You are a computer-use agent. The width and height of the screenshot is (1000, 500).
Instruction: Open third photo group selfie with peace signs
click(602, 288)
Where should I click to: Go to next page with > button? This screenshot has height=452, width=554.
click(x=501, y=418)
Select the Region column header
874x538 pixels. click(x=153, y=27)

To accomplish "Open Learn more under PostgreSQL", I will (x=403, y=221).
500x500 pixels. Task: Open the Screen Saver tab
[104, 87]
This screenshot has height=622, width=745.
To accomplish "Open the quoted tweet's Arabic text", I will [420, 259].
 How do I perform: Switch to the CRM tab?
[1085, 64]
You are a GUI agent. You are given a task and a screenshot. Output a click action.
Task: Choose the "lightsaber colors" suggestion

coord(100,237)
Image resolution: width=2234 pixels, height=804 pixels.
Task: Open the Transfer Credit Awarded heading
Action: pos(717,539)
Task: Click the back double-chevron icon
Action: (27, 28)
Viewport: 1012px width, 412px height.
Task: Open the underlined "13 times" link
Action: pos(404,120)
# # # # # # #
What to do.
Above are the records; from them, give again exactly the lines from the one containing "Instruction: Open third" through the one containing "This screenshot has height=622, width=745.", both included.

Solution to this exercise.
Instruction: Open third photo group selfie with peace signs
click(602, 288)
Where should I click to: Go to next page with > button? This screenshot has height=452, width=554.
click(x=501, y=418)
Select the Region column header
874x538 pixels. click(x=153, y=27)

To accomplish "Open Learn more under PostgreSQL", I will (x=403, y=221).
500x500 pixels. Task: Open the Screen Saver tab
[104, 87]
This screenshot has height=622, width=745.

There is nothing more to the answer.